
- What is most important to you in your current stage of life?

- Friendships based on authentic, honest, lived encounters. I am more and more impressed by the intricately flexible elephant memory and unwavering loyalty of the older generation of actors I respect and love - Ilona Béres, Erzsébet Kútvölgyi, Éva Almási. None of them forgets to mention their masters and what defining encounters shaped their careers and energized their artistic development. Listening to them, I feel the triumph of the bright spirit. Concentrating their experiences from many sources into haiku-like parables fascinates and inspires me, as a person and as a creator, to look even more for the point, the minimum necessary for the exact expression of what I would like to say.

- Your talent is a great gift, but as I listen to you, it is certainly a burden because you are particularly sensitive to the world around you.

- My sensitivity is also a kind of talent. I can live with it and abuse it. That is why I consider it important that, at a company level, we should nurture and develop our qualities consistently. The artistically advanced and well-powered company attracts real talent, positive and clean-minded playmates as a magnet.

- With what do you spend your time currently?

- I’m getting ready for Merlin’s premiere in Budapest and a stage adaptation of a contemporary piece by an Israeli author, Roy Chen, with Maladype’s company. With the graduating class of the University of Arts in Târgu Mureş, I am finally about to bring under the roof their exam postponed due to Covid, the Group Portrait with Lady. At the end of the season, I will be staging La Fontaine’s Animal Tales at the Odeon Theater in Bucharest, where we will soon be holding a plan-accepting reception. In parallel, I am working on Adam Mickiewicz’s romantic work Ancestors, which I will be staging in Poland next summer. The most important task, however, is for Maladype to find its own performing venue. If we succeed, we will finally be able to play regularly at home and we will be able to welcome our audience, our domestic and foreign partners under worthy conditions. We’ve put a lot on the table over the last twenty years, our results speak for themselves, which is why we have a hard time bearing the fact that we still work under unworthy conditions.

SOURCE INFORMATION ::
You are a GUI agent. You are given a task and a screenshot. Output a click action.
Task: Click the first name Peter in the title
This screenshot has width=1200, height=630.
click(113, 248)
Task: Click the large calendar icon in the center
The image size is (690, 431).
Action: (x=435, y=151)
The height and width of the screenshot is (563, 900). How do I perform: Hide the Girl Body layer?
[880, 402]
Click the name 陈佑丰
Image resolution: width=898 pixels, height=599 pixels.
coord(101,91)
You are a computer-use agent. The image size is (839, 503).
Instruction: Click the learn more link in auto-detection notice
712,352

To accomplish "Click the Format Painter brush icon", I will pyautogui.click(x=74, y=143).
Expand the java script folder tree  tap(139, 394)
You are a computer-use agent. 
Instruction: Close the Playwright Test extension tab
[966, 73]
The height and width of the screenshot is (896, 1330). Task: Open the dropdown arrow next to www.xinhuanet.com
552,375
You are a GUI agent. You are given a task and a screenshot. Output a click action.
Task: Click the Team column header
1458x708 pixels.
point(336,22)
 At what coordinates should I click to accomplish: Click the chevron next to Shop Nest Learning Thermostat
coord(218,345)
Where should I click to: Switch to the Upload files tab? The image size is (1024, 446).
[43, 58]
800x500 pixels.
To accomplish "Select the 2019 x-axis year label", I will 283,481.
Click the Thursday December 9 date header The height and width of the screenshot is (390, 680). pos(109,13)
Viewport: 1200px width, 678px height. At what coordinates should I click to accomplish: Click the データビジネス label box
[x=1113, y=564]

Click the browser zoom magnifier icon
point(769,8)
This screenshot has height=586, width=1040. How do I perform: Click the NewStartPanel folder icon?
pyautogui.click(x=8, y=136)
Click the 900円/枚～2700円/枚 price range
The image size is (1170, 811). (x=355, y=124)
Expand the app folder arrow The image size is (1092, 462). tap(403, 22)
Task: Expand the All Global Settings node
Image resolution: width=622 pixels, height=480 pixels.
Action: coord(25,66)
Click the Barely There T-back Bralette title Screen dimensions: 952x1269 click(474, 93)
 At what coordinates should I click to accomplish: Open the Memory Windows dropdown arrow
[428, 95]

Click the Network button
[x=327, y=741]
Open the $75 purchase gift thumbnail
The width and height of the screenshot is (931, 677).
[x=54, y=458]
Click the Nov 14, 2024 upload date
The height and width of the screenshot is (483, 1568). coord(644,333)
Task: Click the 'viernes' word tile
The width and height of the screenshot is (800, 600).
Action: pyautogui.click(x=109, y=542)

TASKS TO CARRY OUT ::
[A] Answer these questions using the interview:
(i) Which actors of the older generation are named as ones the speaker respects and loves?
(ii) Who wrote the contemporary piece being adapted for the stage with Maladype's company?
(iii) At which theater will La Fontaine's Animal Tales be staged at the end of the season?
[B] Write a continuation of the interview with the theater director, picking up after its final sentence.
The listing placed after the interview comes from a separate source and has nothing to do with it.

SOLVED PROBLEMS ::
[A]
(i) Ilona Béres, Erzsébet Kútvölgyi and Éva Almási.
(ii) The Israeli author Roy Chen.
(iii) The Odeon Theater in Bucharest.

[B]
- How do you prepare to cross the second X?

- With work. Fortunately, the festival invitations started to flow again in the spring, but due to other things that have been congested in the meantime, they are not easy to implement. If we can keep up with the current pace and a new wave of the pandemic won't strike, our situation will consolidate pretty slowly. Plans for the anniversary season include a showcase-like review of our repertoire performances, roundtable discussions related to our anniversary premieres, conferences, a tour series, and the preparation of a book.

- What is your favorite city among the many you have visited?

- Ljubljana. I directed at the Mini Theater and loved it, it’s a wonderful city. For a long time, Paris was my favorite because I lived and studied there. Today, however, everything is connected to Budapest, this is my base, my home. I love nature, I love hiking, playing sports, I am fascinated by the sea, but lately, if I manage to take some time out, I feel really good at home, in my apartment. I love people, my family, my friends are important, but the experience of finally being able to shut ourselves off, take a book off the shelf and open it is quite special. I can’t wait to be retired and just read in a rocking chair for days.